When we say race is a social construct, we mean that our notions of essential racial differences are entirely a product of colonialism. “White” Europeans needed justifications for conquering and enslaving people. As Ta-Nehisi Coates points out, there has never even been a clear definition of race or method to determine it. US immigration law actually went through a period of court cases trying to determine which nationalities were “white” and which weren’t for the purposes of naturalisation. While these cases generally ruled that people from China and Japan weren’t white, they had mixed findings about South Asians and Syrians. The most common reason for the rulings in these cases was “common knowledge” and occasionally “scientific evidence”.

Elizabeth Warren brandishing her DNA test as proof of something might seem like an innocuous way to mock Trump has much larger implications for the way we treat race in our society. Warren is giving credence to those using DNA tests for racist means to prove scientific evidence of race. Since these DNA tests have a small sampling of native people, all Warren’s results tell us is that she has an ancestor from Southern, Central, or North America. They certainly don’t connect her to any particular tribe.

Warren’s claims are causing harm to native people at a time when they are fighting for their tribal sovereignty in the face of right-wing attacks. For instance, the Trump administration and the Goldwater Institute are presently trying to argue that native people are racially a homogenous group, and therefore laws that treat them differently are in violation of the Equal Protection Clause of the constitution. This argument was recently used to strike down the Indian Child Welfare Act because it gave native people priority if a native child was put up for adoption.

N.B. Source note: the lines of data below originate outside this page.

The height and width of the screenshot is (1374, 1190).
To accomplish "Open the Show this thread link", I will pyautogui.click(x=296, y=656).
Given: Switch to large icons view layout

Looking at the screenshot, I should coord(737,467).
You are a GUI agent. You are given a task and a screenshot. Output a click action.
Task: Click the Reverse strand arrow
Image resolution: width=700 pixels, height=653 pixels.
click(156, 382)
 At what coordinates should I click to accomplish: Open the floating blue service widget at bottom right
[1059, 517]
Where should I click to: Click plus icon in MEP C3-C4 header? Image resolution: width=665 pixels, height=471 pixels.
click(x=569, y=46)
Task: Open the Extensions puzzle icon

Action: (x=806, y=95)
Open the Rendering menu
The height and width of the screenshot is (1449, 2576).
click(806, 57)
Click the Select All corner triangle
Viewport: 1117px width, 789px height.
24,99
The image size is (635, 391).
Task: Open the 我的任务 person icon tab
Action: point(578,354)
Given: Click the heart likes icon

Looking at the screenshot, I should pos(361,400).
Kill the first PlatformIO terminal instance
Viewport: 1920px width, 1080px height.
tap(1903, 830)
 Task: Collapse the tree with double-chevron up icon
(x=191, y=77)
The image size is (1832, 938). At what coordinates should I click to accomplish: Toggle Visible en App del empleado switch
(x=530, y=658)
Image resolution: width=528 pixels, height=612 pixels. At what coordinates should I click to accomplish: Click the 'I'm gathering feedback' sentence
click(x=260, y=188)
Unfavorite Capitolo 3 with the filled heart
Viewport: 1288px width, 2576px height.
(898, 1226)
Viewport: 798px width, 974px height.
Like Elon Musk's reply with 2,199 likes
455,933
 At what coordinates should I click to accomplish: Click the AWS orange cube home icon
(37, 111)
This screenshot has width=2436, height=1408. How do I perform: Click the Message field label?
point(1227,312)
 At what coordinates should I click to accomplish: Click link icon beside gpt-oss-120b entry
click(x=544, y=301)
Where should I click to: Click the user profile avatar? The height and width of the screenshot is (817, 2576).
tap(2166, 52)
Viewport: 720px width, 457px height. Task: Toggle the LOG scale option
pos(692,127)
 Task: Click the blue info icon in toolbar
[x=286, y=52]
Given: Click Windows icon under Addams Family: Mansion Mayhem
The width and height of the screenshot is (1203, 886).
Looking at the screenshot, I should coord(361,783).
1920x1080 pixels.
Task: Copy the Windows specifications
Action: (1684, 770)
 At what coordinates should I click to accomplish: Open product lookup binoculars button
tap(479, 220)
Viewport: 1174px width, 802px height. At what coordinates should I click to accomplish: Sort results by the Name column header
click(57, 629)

Rebecca Nagle, citizen of the Cherokee Nation, puts it brilliantly: “Anything that feeds this argument that native identity is based on racial biology, rather than a political status as citizens of tribes, feeds this far-right attack on our tribes.” She emphasises that Native Americans aren’t a homogenous group but instead tribes are separate sovereign nations. According to Nagle, “Warren is paying lip service to tribal sovereignty but her actions are pouring gasoline on a fire attacking tribal sovereignty.”

While we fight for rights and protections of marginalised groups, we can’t give in to essentialist right-wing talking points about the immutability of race. Ancestry DNA tests might be fun, but they have no place in a political conversation where their results can be twisted to support white nationalist anti-Semitism and federal attacks on tribal sovereignty.